(Records)
----------------

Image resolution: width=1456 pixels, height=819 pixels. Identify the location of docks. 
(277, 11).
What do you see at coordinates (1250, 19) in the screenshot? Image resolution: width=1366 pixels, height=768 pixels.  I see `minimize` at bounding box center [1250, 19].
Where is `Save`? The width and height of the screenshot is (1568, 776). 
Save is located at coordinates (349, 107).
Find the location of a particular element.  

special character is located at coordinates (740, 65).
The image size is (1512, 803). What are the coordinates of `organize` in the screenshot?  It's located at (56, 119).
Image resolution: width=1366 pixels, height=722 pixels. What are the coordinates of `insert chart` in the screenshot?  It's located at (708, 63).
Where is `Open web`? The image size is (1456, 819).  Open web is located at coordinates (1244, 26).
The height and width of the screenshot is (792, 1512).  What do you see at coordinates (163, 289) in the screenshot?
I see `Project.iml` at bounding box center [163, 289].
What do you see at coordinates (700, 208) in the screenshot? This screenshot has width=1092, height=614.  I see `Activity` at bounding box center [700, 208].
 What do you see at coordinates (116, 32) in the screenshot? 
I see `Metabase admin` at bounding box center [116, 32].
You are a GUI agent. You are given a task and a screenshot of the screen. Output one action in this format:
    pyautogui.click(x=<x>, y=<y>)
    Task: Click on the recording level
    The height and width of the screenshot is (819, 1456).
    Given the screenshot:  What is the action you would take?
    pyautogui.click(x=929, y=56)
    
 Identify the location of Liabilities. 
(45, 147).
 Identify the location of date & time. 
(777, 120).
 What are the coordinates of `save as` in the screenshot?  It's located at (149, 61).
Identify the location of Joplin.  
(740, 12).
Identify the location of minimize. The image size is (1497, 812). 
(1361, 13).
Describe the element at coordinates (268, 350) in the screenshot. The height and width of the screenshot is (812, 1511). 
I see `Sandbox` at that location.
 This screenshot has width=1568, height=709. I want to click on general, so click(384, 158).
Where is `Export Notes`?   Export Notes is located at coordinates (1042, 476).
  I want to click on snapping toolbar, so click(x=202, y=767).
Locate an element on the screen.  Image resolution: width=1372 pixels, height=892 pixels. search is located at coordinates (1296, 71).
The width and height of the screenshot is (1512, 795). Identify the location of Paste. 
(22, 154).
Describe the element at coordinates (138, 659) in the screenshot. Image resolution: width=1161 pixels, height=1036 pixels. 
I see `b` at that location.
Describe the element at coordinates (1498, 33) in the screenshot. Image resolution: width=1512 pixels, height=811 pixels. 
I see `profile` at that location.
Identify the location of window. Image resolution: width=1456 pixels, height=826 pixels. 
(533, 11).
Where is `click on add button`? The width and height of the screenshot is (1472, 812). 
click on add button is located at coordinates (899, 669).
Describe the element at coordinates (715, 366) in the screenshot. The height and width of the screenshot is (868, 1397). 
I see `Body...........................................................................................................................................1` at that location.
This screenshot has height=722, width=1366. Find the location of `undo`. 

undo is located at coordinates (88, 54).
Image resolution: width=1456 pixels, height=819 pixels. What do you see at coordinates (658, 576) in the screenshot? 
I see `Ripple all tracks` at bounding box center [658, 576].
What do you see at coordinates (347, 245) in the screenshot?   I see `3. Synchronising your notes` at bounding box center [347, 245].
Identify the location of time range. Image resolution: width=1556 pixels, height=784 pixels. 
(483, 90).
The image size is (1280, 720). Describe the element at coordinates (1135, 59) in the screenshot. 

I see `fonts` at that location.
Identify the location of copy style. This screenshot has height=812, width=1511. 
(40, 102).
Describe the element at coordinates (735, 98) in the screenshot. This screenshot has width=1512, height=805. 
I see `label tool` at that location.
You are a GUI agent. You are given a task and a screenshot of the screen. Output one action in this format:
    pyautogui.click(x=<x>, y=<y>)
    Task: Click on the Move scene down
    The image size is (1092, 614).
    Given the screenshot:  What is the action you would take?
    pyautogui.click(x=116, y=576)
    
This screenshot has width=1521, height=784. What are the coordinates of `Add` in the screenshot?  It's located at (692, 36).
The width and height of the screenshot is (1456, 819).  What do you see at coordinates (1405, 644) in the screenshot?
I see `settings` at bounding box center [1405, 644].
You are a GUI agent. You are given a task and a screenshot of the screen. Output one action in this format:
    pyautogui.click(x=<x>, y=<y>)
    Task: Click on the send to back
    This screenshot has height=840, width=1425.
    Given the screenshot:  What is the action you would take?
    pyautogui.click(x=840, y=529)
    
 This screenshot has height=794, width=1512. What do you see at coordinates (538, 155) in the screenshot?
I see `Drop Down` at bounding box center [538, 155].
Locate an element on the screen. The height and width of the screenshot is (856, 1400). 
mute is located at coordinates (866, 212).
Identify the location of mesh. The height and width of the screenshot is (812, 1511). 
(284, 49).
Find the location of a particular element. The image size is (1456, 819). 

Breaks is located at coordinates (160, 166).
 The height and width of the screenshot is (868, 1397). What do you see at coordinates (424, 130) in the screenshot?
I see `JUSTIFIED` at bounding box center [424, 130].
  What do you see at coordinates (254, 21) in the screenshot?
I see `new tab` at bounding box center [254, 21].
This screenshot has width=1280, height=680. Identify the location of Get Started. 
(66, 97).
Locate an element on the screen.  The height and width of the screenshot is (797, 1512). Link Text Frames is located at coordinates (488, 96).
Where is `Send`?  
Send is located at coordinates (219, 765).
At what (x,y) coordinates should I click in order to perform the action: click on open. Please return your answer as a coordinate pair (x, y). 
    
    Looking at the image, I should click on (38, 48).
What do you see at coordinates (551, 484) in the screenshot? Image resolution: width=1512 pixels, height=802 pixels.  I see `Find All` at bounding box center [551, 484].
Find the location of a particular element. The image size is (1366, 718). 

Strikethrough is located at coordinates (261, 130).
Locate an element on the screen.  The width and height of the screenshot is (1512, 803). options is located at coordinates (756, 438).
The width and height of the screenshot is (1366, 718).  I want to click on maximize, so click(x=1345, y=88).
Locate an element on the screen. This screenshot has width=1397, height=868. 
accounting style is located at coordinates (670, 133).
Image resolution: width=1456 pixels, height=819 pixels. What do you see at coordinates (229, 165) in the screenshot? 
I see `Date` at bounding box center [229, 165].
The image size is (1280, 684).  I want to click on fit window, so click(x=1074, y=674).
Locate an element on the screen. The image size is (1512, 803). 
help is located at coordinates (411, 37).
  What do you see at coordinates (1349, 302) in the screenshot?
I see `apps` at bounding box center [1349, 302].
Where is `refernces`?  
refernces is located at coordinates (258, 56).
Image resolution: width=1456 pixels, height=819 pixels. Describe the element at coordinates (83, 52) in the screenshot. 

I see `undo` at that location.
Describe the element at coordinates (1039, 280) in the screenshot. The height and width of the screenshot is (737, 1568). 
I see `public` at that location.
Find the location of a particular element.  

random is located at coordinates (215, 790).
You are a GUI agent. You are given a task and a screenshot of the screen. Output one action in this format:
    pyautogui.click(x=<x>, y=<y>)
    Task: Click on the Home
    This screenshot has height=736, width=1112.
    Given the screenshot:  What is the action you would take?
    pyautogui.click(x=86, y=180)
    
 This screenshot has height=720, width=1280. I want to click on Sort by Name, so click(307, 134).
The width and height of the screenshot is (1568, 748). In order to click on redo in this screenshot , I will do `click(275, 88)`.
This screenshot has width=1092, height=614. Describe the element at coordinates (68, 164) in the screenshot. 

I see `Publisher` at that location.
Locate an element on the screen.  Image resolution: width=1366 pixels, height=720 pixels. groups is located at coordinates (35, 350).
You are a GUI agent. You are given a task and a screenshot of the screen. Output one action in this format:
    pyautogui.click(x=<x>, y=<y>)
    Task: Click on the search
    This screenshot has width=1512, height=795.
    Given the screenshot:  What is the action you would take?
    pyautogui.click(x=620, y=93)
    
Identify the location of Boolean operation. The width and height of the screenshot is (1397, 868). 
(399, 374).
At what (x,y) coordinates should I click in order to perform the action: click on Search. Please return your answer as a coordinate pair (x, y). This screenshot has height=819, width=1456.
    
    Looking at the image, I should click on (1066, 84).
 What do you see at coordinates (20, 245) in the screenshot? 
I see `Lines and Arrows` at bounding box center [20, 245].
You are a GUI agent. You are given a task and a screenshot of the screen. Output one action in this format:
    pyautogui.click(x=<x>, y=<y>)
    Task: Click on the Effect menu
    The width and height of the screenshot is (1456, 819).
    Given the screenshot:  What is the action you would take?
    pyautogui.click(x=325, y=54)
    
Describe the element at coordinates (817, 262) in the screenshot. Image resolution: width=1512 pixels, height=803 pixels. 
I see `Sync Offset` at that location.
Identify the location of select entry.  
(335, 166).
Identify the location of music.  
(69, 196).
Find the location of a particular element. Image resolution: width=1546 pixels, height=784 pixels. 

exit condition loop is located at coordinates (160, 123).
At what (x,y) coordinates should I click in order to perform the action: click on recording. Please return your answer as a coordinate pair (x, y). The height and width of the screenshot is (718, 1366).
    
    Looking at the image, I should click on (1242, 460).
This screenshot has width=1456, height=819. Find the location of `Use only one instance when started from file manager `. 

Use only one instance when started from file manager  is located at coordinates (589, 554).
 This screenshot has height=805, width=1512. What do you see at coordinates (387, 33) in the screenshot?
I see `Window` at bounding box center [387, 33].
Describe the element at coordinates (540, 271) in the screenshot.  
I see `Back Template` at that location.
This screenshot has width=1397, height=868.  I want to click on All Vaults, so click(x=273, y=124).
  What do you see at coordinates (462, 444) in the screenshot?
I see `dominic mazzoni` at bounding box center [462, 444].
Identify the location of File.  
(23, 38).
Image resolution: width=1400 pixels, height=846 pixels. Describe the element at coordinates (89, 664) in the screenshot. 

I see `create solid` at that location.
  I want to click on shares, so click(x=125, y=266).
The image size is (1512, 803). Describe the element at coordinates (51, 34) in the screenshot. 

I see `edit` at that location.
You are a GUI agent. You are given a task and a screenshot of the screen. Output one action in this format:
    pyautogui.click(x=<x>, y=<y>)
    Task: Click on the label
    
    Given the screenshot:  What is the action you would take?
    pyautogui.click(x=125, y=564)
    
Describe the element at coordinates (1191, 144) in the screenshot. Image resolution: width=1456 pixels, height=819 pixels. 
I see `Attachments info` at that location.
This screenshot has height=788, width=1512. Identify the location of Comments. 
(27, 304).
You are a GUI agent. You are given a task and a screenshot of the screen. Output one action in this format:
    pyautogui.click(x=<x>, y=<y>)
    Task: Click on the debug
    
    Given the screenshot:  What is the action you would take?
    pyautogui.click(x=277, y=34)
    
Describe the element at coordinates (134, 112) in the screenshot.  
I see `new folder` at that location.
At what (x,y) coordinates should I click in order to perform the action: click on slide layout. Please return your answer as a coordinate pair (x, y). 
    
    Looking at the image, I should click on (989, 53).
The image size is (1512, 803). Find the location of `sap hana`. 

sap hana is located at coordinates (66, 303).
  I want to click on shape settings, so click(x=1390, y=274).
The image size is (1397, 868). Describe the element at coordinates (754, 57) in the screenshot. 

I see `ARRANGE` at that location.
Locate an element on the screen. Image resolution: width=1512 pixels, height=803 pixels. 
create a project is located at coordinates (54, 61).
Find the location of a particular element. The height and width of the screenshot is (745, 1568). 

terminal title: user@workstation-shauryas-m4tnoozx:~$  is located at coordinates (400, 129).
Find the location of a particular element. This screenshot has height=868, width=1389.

----------------

## JOB
Pick out each line in the records above that contains the string "order", and copy those lines.

## ANSWER TO THIS TASK
At what (x,y) coordinates should I click in order to perform the action: click on open. Please return your answer as a coordinate pair (x, y). 
The width and height of the screenshot is (1568, 748). In order to click on redo in this screenshot , I will do `click(275, 88)`.
At what (x,y) coordinates should I click in order to perform the action: click on Search. Please return your answer as a coordinate pair (x, y). This screenshot has height=819, width=1456.
At what (x,y) coordinates should I click in order to perform the action: click on recording. Please return your answer as a coordinate pair (x, y). The height and width of the screenshot is (718, 1366).
At what (x,y) coordinates should I click in order to perform the action: click on slide layout. Please return your answer as a coordinate pair (x, y). 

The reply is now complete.